J'emprunte ce titre à un petit texte que j'ai placé dans la rubrique Québec de la revue TOUDI en ligne.
«C'est quoi un être humain ? Pendant plusieurs années, j'ai pensé vraiment que l'assimilation était notre seule voie raisonnable. Être chinois, japonais, espagnol ou algérien, cela a-t-il vraiment une importance ? À ce niveau d'abstraction, non. Ce n'est pas être plus homme qu'être blanc. Mais nul n'est homme sans être d'abord de tel ou tel pays, de telle ou telle culture. Il n'y a pas d'être humain abstrait. On est noir, ou blanc, ou jaune, ou mulâtre. On ne peut flotter hors l'humanité dans une essence abstraite. Un être humain n'est pas un destin théorique dans l'univers des principes. C'est une réalité terriblement incarnée, avec les limites que cette situation impose mais aussi dans la richesse que donne cette expérience. Sous cet aspect, chaque langue, chaque culture, chaque société dit et réalise l'humanité, l'accomplit en un lieu donné. Elle la limite aussi, mais cette limite même fait partie intégrante de la réalité et constitue une dimension de l'expérience. Quand certaines cultures ne voient ailleurs que des limites et chez elles une pure humanité sans restriction, nous sommes alors en plein impérialisme.» [André Beauchamp, théologien québécois, en 1979, cité par Andrée Ferretti et Gaston Miron, Les grands textes indépendantistes, L'Hexagone, Montréal, 1992.)
De telles paroles venues du Québec n'ont pas été sans effet dans la prise de conscience wallonne.
Un dialogue entre James Baldwin et Margaret Mead
Pierre André Taguieff qui vient de diriger cette année un magnifique Dictionnaire historique et critique du racisme publié aux PUF, travaille depuis des décennies sur ces questions. Il a analysé aussi dans Esprit le phénomème observé dans maints débats où celui qui «gagne» est le premier qui parvient à traiter le premier son interlocuteur de «raciste».
Je voudrais attirer l'attention sur un problème bien particulier qu'il traite au moins depuis 1987, année où il publie Le Racisme et son double (Paris Gallimard, 1987), et qui est la contradiction des deux antiracismes possibles. Ils apparaissent dans le dialogue entre l'écrivain noir James Baldwin et la grande anthropologue américaine Margaret Mead :
«M.MEAD — En ce temps-là, je préconisais trois choses : apprécier les différences culturelles, respecter les différences politiques et religieuses et ne tenir aucun compte de la race. N'en tenir absolument aucun compte.
J.BALDWIN— Ne tenir aucun compte de la race. Voilà qui paraissait, certes, parfaitement sage et vrai.

********

* _Exercices_:
a) Répondez aux questions suivantes d'après le texte sur l'antiracisme.
(i) En quelle année André Beauchamp a-t-il tenu les propos cités ?
(ii) Quel ouvrage Pierre André Taguieff a-t-il publié en 1987 ?
(iii) Quelles sont les trois choses que Margaret Mead dit avoir préconisées ?
b) Transcrivez sans rien changer le passage du texte sur l'antiracisme qui commence par les mots contenant « Je voudrais attirer » et se termine par « sage et vrai. ».
c) Reprenez le texte sur l'antiracisme à partir de l'endroit où il s'interrompt et poursuivez sa rédaction.

Entrées pour repérer du texte et des éléments
********

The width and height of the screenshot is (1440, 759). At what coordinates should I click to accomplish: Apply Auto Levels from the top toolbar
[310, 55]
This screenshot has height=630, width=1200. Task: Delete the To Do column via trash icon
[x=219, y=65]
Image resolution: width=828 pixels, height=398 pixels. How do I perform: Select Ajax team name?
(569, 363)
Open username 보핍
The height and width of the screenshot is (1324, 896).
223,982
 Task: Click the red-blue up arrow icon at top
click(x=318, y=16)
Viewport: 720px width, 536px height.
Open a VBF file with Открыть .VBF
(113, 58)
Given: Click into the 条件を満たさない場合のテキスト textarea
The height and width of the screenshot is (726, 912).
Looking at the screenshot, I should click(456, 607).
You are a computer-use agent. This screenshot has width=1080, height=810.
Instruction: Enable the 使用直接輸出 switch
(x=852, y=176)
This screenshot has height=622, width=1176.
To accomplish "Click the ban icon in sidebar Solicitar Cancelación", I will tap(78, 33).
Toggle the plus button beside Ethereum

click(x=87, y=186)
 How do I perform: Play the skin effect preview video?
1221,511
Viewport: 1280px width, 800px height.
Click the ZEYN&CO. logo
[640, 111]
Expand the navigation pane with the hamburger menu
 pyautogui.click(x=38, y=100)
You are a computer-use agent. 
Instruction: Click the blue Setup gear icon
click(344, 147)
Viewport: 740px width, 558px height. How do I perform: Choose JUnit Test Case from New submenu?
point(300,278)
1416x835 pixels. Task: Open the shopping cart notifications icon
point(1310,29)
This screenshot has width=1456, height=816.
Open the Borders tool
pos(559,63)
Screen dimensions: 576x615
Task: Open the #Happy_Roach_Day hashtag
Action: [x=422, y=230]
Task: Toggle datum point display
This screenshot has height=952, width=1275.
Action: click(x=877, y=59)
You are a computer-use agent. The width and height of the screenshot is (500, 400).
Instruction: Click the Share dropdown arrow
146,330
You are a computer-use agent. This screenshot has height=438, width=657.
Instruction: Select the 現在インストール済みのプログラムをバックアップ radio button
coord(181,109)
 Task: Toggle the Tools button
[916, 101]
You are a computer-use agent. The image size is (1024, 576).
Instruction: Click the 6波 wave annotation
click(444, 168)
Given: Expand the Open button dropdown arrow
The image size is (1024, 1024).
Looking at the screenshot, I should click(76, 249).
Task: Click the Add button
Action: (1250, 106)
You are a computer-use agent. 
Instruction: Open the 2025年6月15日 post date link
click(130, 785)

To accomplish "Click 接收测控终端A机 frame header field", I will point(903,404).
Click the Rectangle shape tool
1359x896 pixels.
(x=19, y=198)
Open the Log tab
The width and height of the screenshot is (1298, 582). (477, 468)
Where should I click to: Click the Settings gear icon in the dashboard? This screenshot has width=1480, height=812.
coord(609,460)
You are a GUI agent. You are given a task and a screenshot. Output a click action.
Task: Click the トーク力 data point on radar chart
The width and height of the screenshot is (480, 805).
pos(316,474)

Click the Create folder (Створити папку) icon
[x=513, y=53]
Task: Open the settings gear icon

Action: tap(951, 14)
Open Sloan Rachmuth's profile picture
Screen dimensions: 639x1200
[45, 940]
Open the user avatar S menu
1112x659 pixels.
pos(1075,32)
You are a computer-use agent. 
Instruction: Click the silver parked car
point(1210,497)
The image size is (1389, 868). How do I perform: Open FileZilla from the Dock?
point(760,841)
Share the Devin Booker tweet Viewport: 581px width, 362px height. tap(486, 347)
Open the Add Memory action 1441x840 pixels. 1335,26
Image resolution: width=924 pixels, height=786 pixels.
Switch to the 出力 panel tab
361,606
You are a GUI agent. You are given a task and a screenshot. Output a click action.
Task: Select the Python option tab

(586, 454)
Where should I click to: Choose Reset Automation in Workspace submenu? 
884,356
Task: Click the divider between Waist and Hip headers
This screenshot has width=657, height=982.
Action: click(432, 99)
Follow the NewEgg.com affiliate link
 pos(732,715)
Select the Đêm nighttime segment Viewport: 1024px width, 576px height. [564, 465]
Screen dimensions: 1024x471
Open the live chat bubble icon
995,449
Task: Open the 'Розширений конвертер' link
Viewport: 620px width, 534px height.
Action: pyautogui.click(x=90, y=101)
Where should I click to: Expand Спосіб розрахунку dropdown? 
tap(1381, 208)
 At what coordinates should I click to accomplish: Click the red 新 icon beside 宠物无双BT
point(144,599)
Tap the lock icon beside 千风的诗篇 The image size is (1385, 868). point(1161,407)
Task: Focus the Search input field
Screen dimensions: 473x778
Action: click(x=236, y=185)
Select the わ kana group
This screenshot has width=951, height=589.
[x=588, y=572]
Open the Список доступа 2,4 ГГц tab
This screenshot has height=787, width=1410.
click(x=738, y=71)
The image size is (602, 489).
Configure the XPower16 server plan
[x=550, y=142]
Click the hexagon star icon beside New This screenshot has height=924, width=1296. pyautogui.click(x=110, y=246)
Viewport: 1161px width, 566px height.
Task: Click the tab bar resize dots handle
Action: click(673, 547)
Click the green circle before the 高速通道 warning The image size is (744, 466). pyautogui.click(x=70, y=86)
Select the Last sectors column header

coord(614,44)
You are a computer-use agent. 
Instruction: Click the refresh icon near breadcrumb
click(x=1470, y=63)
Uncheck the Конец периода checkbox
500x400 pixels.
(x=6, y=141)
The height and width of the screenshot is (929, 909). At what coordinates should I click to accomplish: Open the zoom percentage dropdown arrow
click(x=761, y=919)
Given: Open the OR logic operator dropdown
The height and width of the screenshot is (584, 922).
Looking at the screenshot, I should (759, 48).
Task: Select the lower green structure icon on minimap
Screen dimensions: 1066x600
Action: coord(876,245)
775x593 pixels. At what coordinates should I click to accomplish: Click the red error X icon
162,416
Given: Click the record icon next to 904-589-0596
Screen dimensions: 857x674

********

* _Corrigé_:
a)
(i) En 1979.
(ii) Le Racisme et son double.
(iii) Apprécier les différences culturelles, respecter les différences politiques et religieuses et ne tenir aucun compte de la race.

b)
Je voudrais attirer l'attention sur un problème bien particulier qu'il traite au moins depuis 1987, année où il publie Le Racisme et son double (Paris Gallimard, 1987), et qui est la contradiction des deux antiracismes possibles. Ils apparaissent dans le dialogue entre l'écrivain noir James Baldwin et la grande anthropologue américaine Margaret Mead :
«M.MEAD — En ce temps-là, je préconisais trois choses : apprécier les différences culturelles, respecter les différences politiques et religieuses et ne tenir aucun compte de la race. N'en tenir absolument aucun compte.
J.BALDWIN— Ne tenir aucun compte de la race. Voilà qui paraissait, certes, parfaitement sage et vrai.

c)
M.M.— Oui, mais il n'en va plus de même. Vous voyez, ce n'était pas vrai en réalité. C'était faux parce que ...
J.B. — Parce qu'on ne peut pas tenir compte de la race.
M.M. — On ne peut pas ne pas tenir compte de la couleur de la peau. C'est une chose trop vraie. Quand nous préconisions d'éliminer la question de la race... et j'étais tellement fière, croyez-moi, nous étions tous fiers, quand il nous arrivait de l'oublier.»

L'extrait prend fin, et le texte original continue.